If you didn’t get your turkey thawed for your Thanksgiving feast, don’t worry – you can cook it frozen.
You may have heard that you can cook a frozen turkey, but is it really safe to do so?
The answer is yes, you can safely roast an unstuffed turkey even if it’s not thawed — it just takes longer, obviously.
To determine the correct cooking time, look at a timetable for oven-roasting a whole unstuffed turkey. Then cook the turkey for that amount of time plus 50 percent. For example, a thawed 12 to 14 pound turkey needs to be cooked three to 3-3/4 hours, compared to a frozen turkey that needs approximately 4-1/2 to five hours to cook. (Set your oven temperature no lower than 325 degrees F.)
Roasting frozen turkey helps prevent cross contamination. You don’t have to worry about bacteria from the raw juices contaminating your kitchen as you handle the turkey before cooking. Cooking turkey from the frozen state can produce an excellent, juicy, tender and safe dinner.
Here are a few suggestions when cooking your frozen turkey:
Giblet packages and the turkey neck may be found inside the turkey cavity or tucked under the flap of skin, at the front of the breastbone. Very carefully remove the giblets, using tongs or a fork, as soon as the turkey thaws enough to allow you to do so. If the giblets are paper-wrapped (which is the case with most whole birds), there is no safety concern if they cook completely inside the bird. If giblets were packed in a plastic bag and the bag has been altered or melted by the cooking process, do not use the turkey because harmful chemicals may have leached into the surrounding meat. If the plastic bag wasn’t altered, then the giblets and turkey are safe to use.
Don’t use a cooking bag when roasting a frozen turkey, it’s not safe to open the bag to allow you to remove the giblets.
The recommended roasting time (1.5 times the length recommended for a thawed bird) is approximate.
Use a food thermometer to make sure all parts of the turkey are cooked to at least 165 degrees. Roasting times are always approximate, so toward the end of the cooking time check the turkey to see if it has reached 165 degrees. “Pop-up” thermometers found in some turkeys are quite accurate but still check the temperature in the innermost part of the thigh and the thickest part of the breast.

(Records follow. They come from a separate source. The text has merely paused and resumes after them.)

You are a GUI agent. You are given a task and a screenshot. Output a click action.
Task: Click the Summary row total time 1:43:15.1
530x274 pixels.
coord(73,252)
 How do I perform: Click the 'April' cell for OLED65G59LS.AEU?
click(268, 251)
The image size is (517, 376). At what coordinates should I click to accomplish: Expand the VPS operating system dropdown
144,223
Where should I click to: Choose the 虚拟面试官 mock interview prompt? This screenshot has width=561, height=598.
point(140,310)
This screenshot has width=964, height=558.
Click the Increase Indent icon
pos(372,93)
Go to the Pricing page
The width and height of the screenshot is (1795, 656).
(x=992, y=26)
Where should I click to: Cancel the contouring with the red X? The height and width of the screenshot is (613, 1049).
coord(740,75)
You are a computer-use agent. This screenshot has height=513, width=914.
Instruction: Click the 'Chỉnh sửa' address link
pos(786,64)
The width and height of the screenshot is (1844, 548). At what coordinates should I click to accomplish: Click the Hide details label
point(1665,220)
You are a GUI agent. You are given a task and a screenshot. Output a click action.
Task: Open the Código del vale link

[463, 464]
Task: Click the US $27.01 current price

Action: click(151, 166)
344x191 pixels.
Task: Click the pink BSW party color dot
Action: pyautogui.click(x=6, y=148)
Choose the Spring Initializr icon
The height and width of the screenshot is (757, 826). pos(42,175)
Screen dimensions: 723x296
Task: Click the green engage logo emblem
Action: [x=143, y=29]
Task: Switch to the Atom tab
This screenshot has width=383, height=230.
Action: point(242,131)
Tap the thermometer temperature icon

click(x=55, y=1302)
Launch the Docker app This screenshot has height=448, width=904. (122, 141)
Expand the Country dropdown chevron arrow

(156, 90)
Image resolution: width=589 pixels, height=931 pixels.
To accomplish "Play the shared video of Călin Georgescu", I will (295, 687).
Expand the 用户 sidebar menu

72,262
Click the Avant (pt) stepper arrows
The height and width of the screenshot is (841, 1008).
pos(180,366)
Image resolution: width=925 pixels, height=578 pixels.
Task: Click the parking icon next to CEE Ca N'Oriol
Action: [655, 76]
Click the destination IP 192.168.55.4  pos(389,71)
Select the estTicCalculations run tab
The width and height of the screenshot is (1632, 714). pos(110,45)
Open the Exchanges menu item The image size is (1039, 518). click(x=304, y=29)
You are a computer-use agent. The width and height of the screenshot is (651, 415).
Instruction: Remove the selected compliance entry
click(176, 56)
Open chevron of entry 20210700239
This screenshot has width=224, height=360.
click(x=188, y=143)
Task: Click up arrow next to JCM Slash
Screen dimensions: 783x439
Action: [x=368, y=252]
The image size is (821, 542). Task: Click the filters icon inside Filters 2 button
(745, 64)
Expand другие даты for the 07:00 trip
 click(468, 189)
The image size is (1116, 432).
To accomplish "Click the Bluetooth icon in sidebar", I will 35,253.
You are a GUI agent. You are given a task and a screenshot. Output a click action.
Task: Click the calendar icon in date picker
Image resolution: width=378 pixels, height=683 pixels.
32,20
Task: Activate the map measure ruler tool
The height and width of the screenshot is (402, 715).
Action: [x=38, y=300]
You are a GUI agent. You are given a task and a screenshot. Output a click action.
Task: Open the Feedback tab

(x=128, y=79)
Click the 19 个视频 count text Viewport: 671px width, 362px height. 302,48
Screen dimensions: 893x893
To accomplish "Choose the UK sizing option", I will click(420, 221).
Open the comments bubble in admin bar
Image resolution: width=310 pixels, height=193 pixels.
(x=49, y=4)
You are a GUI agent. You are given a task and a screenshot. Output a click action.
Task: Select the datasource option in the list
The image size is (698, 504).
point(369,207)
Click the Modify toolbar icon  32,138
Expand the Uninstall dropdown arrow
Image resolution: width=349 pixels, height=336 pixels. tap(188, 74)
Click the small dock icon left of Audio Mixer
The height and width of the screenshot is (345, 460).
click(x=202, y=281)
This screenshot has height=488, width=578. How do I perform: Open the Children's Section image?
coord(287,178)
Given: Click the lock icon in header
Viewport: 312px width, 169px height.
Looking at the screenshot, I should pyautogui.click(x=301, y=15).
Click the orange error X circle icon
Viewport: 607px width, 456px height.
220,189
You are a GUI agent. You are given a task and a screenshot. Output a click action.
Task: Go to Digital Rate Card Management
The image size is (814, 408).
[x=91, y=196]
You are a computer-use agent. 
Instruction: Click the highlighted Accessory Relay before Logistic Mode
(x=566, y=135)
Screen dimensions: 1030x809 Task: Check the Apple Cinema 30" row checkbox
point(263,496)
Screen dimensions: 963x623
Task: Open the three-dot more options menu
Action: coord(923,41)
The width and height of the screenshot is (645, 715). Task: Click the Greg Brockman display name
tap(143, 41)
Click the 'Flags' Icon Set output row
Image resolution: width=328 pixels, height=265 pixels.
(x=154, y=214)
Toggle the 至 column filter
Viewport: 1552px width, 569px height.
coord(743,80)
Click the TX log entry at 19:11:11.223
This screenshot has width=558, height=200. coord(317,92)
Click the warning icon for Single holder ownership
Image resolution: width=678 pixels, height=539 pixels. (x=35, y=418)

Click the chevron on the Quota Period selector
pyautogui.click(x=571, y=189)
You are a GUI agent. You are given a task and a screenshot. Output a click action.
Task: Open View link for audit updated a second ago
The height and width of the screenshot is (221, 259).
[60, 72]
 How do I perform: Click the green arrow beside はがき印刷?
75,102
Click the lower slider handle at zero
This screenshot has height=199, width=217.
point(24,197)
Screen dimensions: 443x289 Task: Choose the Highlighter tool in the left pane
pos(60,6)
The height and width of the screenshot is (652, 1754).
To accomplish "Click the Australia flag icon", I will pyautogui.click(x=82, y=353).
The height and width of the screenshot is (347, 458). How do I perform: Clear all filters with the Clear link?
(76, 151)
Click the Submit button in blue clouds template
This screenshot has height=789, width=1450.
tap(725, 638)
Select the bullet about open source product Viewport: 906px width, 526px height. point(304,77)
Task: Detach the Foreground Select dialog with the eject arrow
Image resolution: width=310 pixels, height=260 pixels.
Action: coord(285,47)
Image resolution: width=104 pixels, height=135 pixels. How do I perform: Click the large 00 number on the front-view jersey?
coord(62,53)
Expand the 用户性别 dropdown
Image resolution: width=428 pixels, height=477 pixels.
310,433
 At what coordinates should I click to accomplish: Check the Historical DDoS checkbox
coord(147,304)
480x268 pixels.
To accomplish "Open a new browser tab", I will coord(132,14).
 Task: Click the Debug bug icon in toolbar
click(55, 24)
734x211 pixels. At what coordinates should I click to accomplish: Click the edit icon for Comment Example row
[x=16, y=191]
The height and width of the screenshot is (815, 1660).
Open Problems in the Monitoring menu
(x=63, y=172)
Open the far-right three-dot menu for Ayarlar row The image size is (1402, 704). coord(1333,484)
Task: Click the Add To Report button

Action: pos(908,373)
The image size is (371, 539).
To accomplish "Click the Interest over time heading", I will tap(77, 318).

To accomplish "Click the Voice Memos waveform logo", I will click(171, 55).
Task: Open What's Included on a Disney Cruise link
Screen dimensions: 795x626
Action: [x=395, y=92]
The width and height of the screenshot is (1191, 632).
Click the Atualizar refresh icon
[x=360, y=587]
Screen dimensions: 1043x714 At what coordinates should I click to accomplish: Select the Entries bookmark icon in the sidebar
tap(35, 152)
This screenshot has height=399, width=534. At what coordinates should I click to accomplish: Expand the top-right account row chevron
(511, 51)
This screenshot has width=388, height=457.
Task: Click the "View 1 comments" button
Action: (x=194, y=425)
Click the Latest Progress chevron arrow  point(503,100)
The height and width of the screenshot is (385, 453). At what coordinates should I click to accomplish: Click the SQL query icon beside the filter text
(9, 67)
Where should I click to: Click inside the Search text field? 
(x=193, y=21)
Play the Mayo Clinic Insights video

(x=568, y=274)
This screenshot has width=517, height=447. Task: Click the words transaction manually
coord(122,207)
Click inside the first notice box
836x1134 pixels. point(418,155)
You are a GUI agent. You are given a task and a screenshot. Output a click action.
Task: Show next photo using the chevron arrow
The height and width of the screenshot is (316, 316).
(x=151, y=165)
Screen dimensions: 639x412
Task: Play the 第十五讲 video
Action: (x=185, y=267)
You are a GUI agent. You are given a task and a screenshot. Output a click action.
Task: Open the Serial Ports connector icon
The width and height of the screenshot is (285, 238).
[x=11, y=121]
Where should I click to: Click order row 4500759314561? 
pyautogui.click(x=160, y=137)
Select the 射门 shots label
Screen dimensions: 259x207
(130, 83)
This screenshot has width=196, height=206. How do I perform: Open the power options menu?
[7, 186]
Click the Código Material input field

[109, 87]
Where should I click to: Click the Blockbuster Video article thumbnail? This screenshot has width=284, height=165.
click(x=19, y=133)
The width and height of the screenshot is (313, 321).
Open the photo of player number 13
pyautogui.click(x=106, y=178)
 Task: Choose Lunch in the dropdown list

Do not smoke, grill, deep fat fry or microwave a frozen turkey. The turkey will not cook evenly using these methods and may not reach a safe internal temperature throughout the whole bird.
For quality, let the turkey stand for 20 minutes before carving to allow juices to set. The turkey will carve more easily.
If your turkey is partially frozen and partially thawed, it is perfectly safe to cook it that way too. Just remember that you need to add extra time to get it done to 165 degrees.